§ **Exercise instructions**
Rewrite the entries below with "Gear menu" changed to "Settings menu", leaving every other character as it is.

(Element and text location entries)
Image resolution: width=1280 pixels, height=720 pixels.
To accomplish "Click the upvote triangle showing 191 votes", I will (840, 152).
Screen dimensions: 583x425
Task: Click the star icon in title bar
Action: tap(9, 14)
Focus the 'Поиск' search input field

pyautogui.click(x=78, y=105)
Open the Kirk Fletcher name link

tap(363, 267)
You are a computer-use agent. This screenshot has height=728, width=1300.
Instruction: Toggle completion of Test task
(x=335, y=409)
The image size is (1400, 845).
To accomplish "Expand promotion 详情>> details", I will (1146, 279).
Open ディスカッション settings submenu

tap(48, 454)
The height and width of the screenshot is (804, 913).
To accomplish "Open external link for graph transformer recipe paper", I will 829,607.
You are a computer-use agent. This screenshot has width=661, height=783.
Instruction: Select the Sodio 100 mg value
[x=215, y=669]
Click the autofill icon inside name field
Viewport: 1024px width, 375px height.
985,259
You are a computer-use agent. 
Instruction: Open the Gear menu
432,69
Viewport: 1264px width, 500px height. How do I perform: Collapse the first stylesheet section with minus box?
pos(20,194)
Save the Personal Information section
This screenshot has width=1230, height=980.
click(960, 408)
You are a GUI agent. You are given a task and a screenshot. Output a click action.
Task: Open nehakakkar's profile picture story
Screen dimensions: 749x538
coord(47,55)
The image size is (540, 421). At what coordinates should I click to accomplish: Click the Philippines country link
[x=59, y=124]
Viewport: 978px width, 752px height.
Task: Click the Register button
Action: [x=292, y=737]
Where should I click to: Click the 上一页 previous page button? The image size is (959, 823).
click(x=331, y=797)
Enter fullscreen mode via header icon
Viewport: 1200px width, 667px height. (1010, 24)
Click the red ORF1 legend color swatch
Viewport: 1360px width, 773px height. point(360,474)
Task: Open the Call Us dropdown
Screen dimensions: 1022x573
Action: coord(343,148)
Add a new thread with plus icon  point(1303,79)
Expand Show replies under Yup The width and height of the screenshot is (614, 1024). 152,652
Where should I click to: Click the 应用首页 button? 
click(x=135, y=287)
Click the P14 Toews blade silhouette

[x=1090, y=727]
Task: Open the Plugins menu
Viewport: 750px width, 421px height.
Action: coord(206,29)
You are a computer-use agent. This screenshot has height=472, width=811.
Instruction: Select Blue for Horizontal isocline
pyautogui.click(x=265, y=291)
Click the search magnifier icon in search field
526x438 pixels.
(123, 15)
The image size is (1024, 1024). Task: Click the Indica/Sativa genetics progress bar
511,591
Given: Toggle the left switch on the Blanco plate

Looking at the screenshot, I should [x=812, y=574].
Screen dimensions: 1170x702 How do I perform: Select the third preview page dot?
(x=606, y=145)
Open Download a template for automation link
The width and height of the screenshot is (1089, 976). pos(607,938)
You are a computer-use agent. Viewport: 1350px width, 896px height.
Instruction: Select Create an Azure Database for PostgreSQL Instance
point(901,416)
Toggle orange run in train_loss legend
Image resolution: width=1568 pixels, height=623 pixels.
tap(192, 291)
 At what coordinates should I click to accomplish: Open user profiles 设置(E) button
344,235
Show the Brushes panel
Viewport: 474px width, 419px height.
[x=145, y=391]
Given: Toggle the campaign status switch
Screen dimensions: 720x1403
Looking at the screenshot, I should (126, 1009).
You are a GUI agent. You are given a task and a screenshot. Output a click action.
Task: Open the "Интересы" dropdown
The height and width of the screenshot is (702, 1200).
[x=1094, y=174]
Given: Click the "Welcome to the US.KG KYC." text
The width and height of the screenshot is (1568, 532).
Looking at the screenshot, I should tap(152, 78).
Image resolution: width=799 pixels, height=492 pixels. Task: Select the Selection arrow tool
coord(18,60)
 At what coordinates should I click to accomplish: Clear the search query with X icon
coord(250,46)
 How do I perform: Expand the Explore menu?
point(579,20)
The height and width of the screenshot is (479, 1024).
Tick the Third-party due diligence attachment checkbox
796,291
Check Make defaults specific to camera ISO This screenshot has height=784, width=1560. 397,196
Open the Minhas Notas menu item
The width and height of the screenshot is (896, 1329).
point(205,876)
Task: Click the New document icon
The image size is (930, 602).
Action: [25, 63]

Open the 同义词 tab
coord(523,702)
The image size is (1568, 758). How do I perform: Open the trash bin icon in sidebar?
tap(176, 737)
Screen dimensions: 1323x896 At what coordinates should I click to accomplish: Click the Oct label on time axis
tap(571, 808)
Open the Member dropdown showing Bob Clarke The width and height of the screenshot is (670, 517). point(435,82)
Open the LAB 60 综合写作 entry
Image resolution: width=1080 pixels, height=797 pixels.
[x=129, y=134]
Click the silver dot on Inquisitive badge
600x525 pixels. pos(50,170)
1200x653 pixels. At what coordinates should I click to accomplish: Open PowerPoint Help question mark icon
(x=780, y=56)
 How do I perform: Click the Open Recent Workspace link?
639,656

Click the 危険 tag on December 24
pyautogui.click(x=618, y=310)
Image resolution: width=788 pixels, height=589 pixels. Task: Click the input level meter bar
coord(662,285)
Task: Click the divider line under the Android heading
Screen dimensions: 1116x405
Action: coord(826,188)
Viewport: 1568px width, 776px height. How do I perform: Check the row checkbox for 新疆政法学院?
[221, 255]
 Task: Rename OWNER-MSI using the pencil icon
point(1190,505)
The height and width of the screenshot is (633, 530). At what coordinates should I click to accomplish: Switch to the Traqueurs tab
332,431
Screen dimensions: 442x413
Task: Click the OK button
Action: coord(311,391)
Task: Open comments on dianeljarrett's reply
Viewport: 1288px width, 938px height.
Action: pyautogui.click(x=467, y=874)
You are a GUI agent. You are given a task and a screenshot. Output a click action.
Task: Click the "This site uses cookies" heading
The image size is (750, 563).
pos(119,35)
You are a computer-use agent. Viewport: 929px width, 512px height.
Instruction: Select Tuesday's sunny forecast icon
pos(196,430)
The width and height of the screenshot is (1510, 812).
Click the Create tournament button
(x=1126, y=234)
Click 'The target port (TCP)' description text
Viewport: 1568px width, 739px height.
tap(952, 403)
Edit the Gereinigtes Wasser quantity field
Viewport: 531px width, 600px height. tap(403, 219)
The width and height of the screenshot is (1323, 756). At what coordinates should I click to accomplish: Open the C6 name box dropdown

§ **Task answer**
Image resolution: width=1280 pixels, height=720 pixels.
To accomplish "Click the upvote triangle showing 191 votes", I will (840, 152).
Screen dimensions: 583x425
Task: Click the star icon in title bar
Action: tap(9, 14)
Focus the 'Поиск' search input field

pyautogui.click(x=78, y=105)
Open the Kirk Fletcher name link

tap(363, 267)
You are a computer-use agent. This screenshot has height=728, width=1300.
Instruction: Toggle completion of Test task
(x=335, y=409)
The image size is (1400, 845).
To accomplish "Expand promotion 详情>> details", I will (1146, 279).
Open ディスカッション settings submenu

tap(48, 454)
The height and width of the screenshot is (804, 913).
To accomplish "Open external link for graph transformer recipe paper", I will 829,607.
You are a computer-use agent. This screenshot has width=661, height=783.
Instruction: Select the Sodio 100 mg value
[x=215, y=669]
Click the autofill icon inside name field
Viewport: 1024px width, 375px height.
985,259
You are a computer-use agent. 
Instruction: Open the Settings menu
432,69
Viewport: 1264px width, 500px height. How do I perform: Collapse the first stylesheet section with minus box?
pos(20,194)
Save the Personal Information section
This screenshot has width=1230, height=980.
click(960, 408)
You are a GUI agent. You are given a task and a screenshot. Output a click action.
Task: Open nehakakkar's profile picture story
Screen dimensions: 749x538
coord(47,55)
The image size is (540, 421). At what coordinates should I click to accomplish: Click the Philippines country link
[x=59, y=124]
Viewport: 978px width, 752px height.
Task: Click the Register button
Action: [x=292, y=737]
Where should I click to: Click the 上一页 previous page button? The image size is (959, 823).
click(x=331, y=797)
Enter fullscreen mode via header icon
Viewport: 1200px width, 667px height. (1010, 24)
Click the red ORF1 legend color swatch
Viewport: 1360px width, 773px height. point(360,474)
Task: Open the Call Us dropdown
Screen dimensions: 1022x573
Action: coord(343,148)
Add a new thread with plus icon  point(1303,79)
Expand Show replies under Yup The width and height of the screenshot is (614, 1024). 152,652
Where should I click to: Click the 应用首页 button? 
click(x=135, y=287)
Click the P14 Toews blade silhouette

[x=1090, y=727]
Task: Open the Plugins menu
Viewport: 750px width, 421px height.
Action: coord(206,29)
You are a computer-use agent. This screenshot has height=472, width=811.
Instruction: Select Blue for Horizontal isocline
pyautogui.click(x=265, y=291)
Click the search magnifier icon in search field
526x438 pixels.
(123, 15)
The image size is (1024, 1024). Task: Click the Indica/Sativa genetics progress bar
511,591
Given: Toggle the left switch on the Blanco plate

Looking at the screenshot, I should [x=812, y=574].
Screen dimensions: 1170x702 How do I perform: Select the third preview page dot?
(x=606, y=145)
Open Download a template for automation link
The width and height of the screenshot is (1089, 976). pos(607,938)
You are a computer-use agent. Viewport: 1350px width, 896px height.
Instruction: Select Create an Azure Database for PostgreSQL Instance
point(901,416)
Toggle orange run in train_loss legend
Image resolution: width=1568 pixels, height=623 pixels.
tap(192, 291)
 At what coordinates should I click to accomplish: Open user profiles 设置(E) button
344,235
Show the Brushes panel
Viewport: 474px width, 419px height.
[x=145, y=391]
Given: Toggle the campaign status switch
Screen dimensions: 720x1403
Looking at the screenshot, I should (126, 1009).
You are a GUI agent. You are given a task and a screenshot. Output a click action.
Task: Open the "Интересы" dropdown
The height and width of the screenshot is (702, 1200).
[x=1094, y=174]
Given: Click the "Welcome to the US.KG KYC." text
The width and height of the screenshot is (1568, 532).
Looking at the screenshot, I should tap(152, 78).
Image resolution: width=799 pixels, height=492 pixels. Task: Select the Selection arrow tool
coord(18,60)
 At what coordinates should I click to accomplish: Clear the search query with X icon
coord(250,46)
 How do I perform: Expand the Explore menu?
point(579,20)
The height and width of the screenshot is (479, 1024).
Tick the Third-party due diligence attachment checkbox
796,291
Check Make defaults specific to camera ISO This screenshot has height=784, width=1560. 397,196
Open the Minhas Notas menu item
The width and height of the screenshot is (896, 1329).
point(205,876)
Task: Click the New document icon
The image size is (930, 602).
Action: [25, 63]

Open the 同义词 tab
coord(523,702)
The image size is (1568, 758). How do I perform: Open the trash bin icon in sidebar?
tap(176, 737)
Screen dimensions: 1323x896 At what coordinates should I click to accomplish: Click the Oct label on time axis
tap(571, 808)
Open the Member dropdown showing Bob Clarke The width and height of the screenshot is (670, 517). point(435,82)
Open the LAB 60 综合写作 entry
Image resolution: width=1080 pixels, height=797 pixels.
[x=129, y=134]
Click the silver dot on Inquisitive badge
600x525 pixels. pos(50,170)
1200x653 pixels. At what coordinates should I click to accomplish: Open PowerPoint Help question mark icon
(x=780, y=56)
 How do I perform: Click the Open Recent Workspace link?
639,656

Click the 危険 tag on December 24
pyautogui.click(x=618, y=310)
Image resolution: width=788 pixels, height=589 pixels. Task: Click the input level meter bar
coord(662,285)
Task: Click the divider line under the Android heading
Screen dimensions: 1116x405
Action: coord(826,188)
Viewport: 1568px width, 776px height. How do I perform: Check the row checkbox for 新疆政法学院?
[221, 255]
 Task: Rename OWNER-MSI using the pencil icon
point(1190,505)
The height and width of the screenshot is (633, 530). At what coordinates should I click to accomplish: Switch to the Traqueurs tab
332,431
Screen dimensions: 442x413
Task: Click the OK button
Action: coord(311,391)
Task: Open comments on dianeljarrett's reply
Viewport: 1288px width, 938px height.
Action: pyautogui.click(x=467, y=874)
You are a GUI agent. You are given a task and a screenshot. Output a click action.
Task: Click the "This site uses cookies" heading
The image size is (750, 563).
pos(119,35)
You are a computer-use agent. Viewport: 929px width, 512px height.
Instruction: Select Tuesday's sunny forecast icon
pos(196,430)
The width and height of the screenshot is (1510, 812).
Click the Create tournament button
(x=1126, y=234)
Click 'The target port (TCP)' description text
Viewport: 1568px width, 739px height.
tap(952, 403)
Edit the Gereinigtes Wasser quantity field
Viewport: 531px width, 600px height. tap(403, 219)
The width and height of the screenshot is (1323, 756). At what coordinates should I click to accomplish: Open the C6 name box dropdown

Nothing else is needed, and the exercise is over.